TEXTO DEL ARTÍCULO:
*****

Tzvetan Todorov nos ha dejado. Uno de sus libros, Memoria del mal, tentación del bien, fue muy importante para mí, en un momento dado: me obligó a ­pensar de otra manera, me llevó hacia nuevas perspectivas y me abrió caminos insospechados. En este estudio ­sobre la historia, la política y los traumas del siglo XX, Todorov nos pone en guardia contra nosotros mismos y nos advierte de la facilidad de las trampas que nos ponemos desde el presente cuando contemplamos el pasado. “La memoria –escribe el pensador búlgaro– puede ser esterilizada por su forma: porque el pasado, sacralizado, sólo nos recuerda a sí mismo; porque el mismo pasado, banalizado, nos hace pensar en todo y en cualquier cosa. Pero, además, las funciones que hacemos asumir a ese pasado no son todas igualmente recomendables”. Los gobernantes deberían tener eso bien pre­sente. Ciertas políticas de memoria hacen pensar, más veces de lo que ­querríamos, en el drama de las buenas intenciones llevadas a la práctica torpemente.

Esta dislocación puede generar –y, de hecho, genera– efectos negativos que desfiguran el pasado y contaminan nuestro presente. Es todavía reciente una exposición en el Born donde el mal uso de una estatua de Franco desvirtuó el objetivo de la muestra, organizada por el Ayuntamiento de Barcelona. Las instituciones, cuando tocan la memoria, deberían ser como quien lleva un camión cargado de dinamita: conducción tranquila, segura, experta. Claro está que la memoria también es una materia golosa que sirve para envolver otros productos, como quien esconde medicinas de sabor extraño dentro de un pastel bien decorado. Si el mundo oficial hace determinados experimentos con la memoria de los años más duros, no tendría que extrañar que al­gunos individuos acaben haciéndose selfies absurdas ante los hornos crematorios y las cámaras de gas de los campos de exterminio. La confusión alimenta la banalización y esta, a su vez, favorece la pérdida de perspectiva. El resultado es la desaparición de toda empatía con los que sufrieron. El respeto que merecen los muertos y el silencio que reclama el dolor desaparecen. Su lugar es ocupado por un vacío absoluto de sentido, la esterilización de que nos habla Todorov.

*****

DATOS DE ENTRADA:
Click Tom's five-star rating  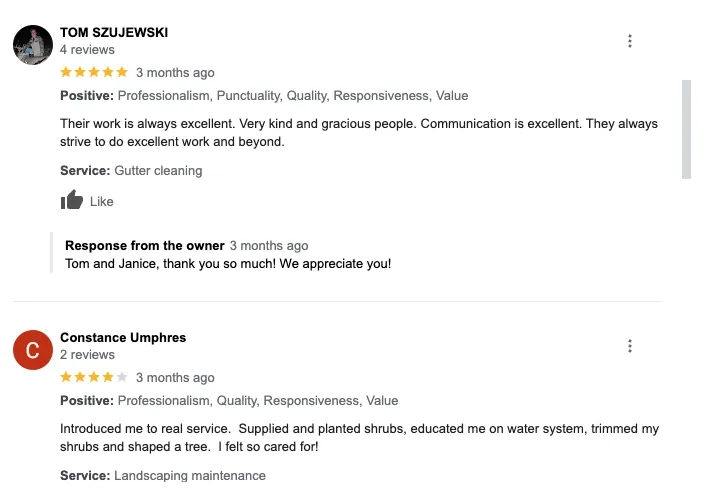tap(94, 72)
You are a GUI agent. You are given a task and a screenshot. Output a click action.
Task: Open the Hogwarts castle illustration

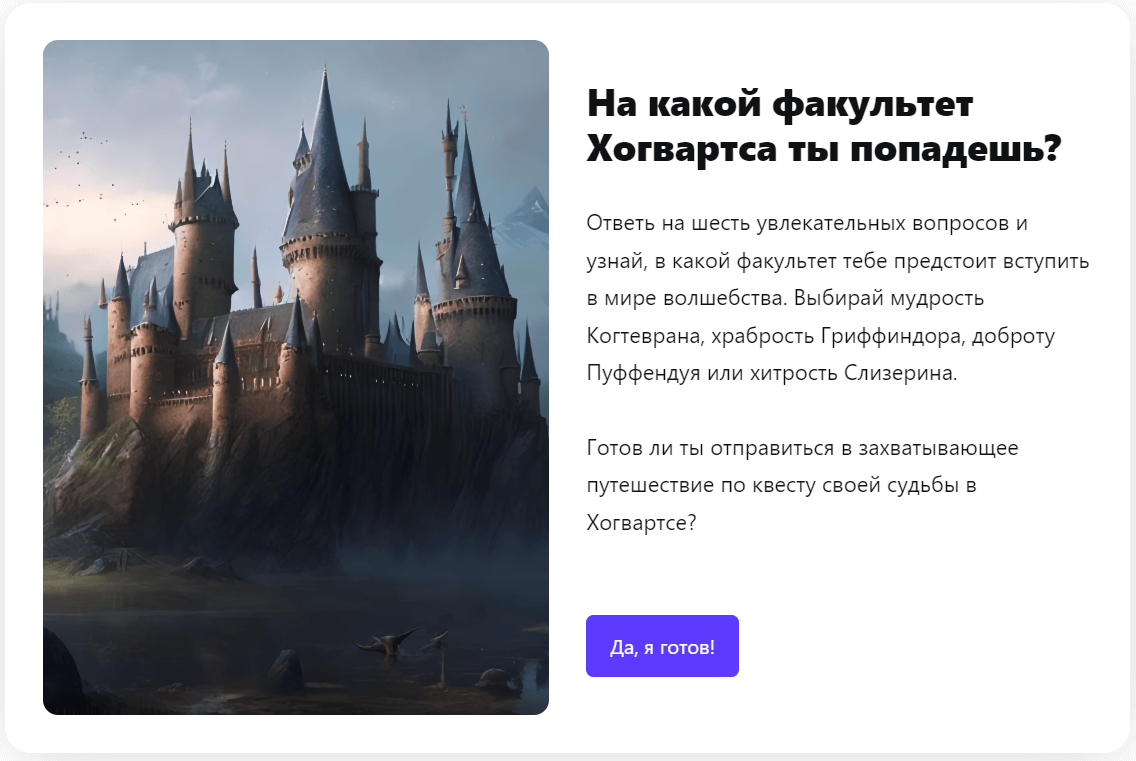[x=296, y=377]
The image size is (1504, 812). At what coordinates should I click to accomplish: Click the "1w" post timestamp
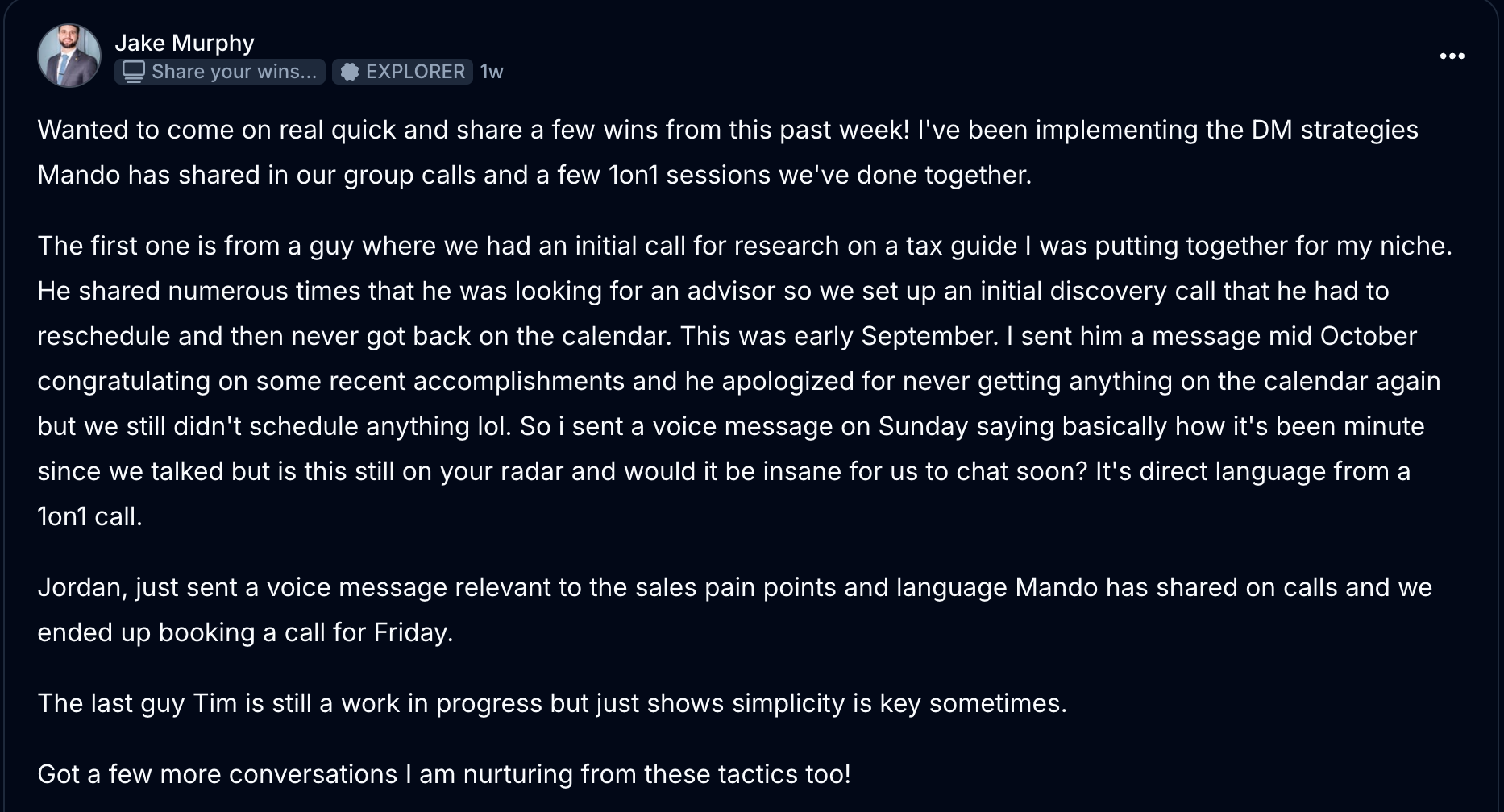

*****

EJERCICIOS POR HACER:
• A. Indica si cada afirmación coincide con el texto sobre Todorov y la memoria. Responde sí o no y copia entre comillas las palabras del texto que lo deciden. (i) El texto presenta a Todorov como un pensador búlgaro. (ii) La exposición del Born fue organizada por el Gobierno de España. (iii) Según el texto, la banalización favorece la pérdida de perspectiva.
• B. Sigue escribiendo el texto sobre Todorov y la memoria a partir de su última frase.

RESPUESTAS:
• A.
(i) Sí: "escribe el pensador búlgaro".
(ii) No: "organizada por el Ayuntamiento de Barcelona".
(iii) Sí: "La confusión alimenta la banalización y esta, a su vez, favorece la pérdida de perspectiva."

• B.
El autor de la selfie en Auschwitz convive con una figura que parece todo lo contrario: el moralizador. Vivimos tiempos de moralizadores, lo cual Todorov previó lúcidamente. El mo­ralizador obtiene beneficios de señalar a los otros y de “encontrarse del lado bueno de la barrera”. Emparentado con el fariseo, lo que le define no son sus convicciones, sino la estrategia de su acción. El moralizador –avisa Todorov– “convoca a la memoria, y en ­especial a la memoria del mal, para aleccionar mejor a sus contemporáneos”. En una época de crisis y cinismo –añado yo– los moralizadores hacen su agosto.